A justificativa para investimentos em equipamentos especializados tem se baseado em três pilares fundamentais: análise de risco financeiro, compliance regulatório e evidências científicas de custo-benefício.
“Desenvolvemos análises de Retorno sobre Investimento (ROI) que demonstram claramente o impacto financeiro de perdas por armazenamento inadequado. Por exemplo, um refrigerador biomédico de R$ 50 mil se paga com a prevenção de uma única perda de medicamento oncológico de alto custo. Quando apresentamos esses números para a diretoria, a decisão se torna óbvia”, pondera o professor.
Utiliza-se também o argumento regulatório. A RDC 430/2020, da Agência Nacional de Vigilância Sanitária (Anvisa), estabelece requisitos específicos para armazenamento de medicamentos, e o não cumprimento pode resultar em multas pesadas e até interdição da farmácia.
O custo do compliance é sempre menor que o custo da não conformidade. Silva defende que a estratégia mais eficaz tem sido a apresentação de casos reais de outros hospitais que sofreram perdas milionárias por armazenamento inadequado.
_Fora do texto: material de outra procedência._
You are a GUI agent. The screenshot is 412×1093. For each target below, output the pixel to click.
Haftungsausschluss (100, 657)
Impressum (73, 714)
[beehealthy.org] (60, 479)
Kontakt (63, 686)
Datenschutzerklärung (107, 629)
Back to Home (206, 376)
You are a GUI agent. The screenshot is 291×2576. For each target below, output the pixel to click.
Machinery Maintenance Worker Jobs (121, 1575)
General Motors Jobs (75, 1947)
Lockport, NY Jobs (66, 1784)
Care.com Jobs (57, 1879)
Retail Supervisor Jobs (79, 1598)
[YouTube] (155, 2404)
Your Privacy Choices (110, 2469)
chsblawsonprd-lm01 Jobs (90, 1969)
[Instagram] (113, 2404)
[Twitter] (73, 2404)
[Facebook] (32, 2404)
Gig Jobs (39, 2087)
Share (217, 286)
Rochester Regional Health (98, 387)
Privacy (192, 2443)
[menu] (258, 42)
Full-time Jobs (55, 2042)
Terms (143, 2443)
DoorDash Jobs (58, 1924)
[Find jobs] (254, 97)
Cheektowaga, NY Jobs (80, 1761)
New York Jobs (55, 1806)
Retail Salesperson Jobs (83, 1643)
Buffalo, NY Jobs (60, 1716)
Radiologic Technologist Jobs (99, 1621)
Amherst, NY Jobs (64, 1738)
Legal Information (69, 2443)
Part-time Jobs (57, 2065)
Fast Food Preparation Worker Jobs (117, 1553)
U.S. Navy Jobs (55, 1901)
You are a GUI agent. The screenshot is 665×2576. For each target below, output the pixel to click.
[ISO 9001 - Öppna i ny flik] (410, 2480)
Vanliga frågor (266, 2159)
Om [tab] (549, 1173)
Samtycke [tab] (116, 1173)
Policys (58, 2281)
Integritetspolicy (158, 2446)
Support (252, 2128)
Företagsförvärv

Ao mostrar que um hospital perdeu R$ 2 milhões em medicamentos oncológicos por falha de refrigeração, o investimento em equipamentos adequados deixa de ser visto como gasto e passa a ser encarado como proteção patrimonial essencial.
Protagonismo do farmacêutico hospitalar
“Definitivamente estamos vivendo um momento de reconhecimento do protagonismo farmacêutico, e isso é visível em múltiplas dimensões do ambiente hospitalar. A participação em comitês estratégicos é o indicador mais claro dessa mudança”, comemora Silva.
Os farmacêuticos já integram comitês de padronização, comissões de controle de infecção, grupos de gestão de custos e até conselhos administrativos. Sua voz técnica não é apenas ouvida, mas ativamente solicitada nas decisões que impactam a sustentabilidade institucional, pois eles olham além dos números frios.
“Na gestão de medicamentos de alto custo, somos reconhecidos como os especialistas indispensáveis. Médicos e administradores compreendem que nossa expertise em farmacoeconomia e logística farmacêutica é fundamental para viabilizar tratamentos inovadores sem comprometer a saúde financeira da instituição”, fala ele.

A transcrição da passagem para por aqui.